▸ WHAT IS REQUIRED: Filter the listing below, keeping only the lines with the word "computer".

▼

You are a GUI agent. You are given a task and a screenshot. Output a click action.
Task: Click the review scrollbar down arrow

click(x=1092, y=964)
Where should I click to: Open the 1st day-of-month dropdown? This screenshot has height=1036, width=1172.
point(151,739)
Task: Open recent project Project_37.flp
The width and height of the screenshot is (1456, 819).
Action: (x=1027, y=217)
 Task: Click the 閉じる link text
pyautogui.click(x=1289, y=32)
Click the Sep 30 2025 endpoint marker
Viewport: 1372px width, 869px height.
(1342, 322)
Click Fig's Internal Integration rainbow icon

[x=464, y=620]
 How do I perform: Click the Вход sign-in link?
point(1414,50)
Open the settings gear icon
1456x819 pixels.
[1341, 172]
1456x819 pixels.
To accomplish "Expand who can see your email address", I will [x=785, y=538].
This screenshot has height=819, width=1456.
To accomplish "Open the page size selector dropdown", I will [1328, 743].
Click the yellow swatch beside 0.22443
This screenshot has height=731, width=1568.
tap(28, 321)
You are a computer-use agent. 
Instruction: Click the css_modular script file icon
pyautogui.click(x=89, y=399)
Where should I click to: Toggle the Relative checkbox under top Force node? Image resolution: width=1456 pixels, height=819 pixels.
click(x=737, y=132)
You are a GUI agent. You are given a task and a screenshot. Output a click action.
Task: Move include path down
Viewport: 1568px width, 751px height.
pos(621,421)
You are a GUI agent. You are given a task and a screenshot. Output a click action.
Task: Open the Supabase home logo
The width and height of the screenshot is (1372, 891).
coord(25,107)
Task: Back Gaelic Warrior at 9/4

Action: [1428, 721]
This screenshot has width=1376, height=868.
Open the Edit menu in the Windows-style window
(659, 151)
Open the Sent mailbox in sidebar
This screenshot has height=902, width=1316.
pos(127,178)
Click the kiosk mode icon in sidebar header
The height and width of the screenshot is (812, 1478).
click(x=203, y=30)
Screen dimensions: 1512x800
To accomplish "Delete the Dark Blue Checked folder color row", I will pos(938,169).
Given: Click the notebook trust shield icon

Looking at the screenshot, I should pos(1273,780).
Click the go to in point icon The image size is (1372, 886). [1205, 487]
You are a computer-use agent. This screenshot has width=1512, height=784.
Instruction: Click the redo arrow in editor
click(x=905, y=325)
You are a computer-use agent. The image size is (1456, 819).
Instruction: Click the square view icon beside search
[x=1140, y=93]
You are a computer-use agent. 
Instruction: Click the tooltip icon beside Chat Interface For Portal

▲

▸ ANSWER SECTION:
You are a computer-use agent. 
You are a computer-use agent. This screenshot has width=1512, height=784.
You are a computer-use agent. The image size is (1456, 819).
You are a computer-use agent. 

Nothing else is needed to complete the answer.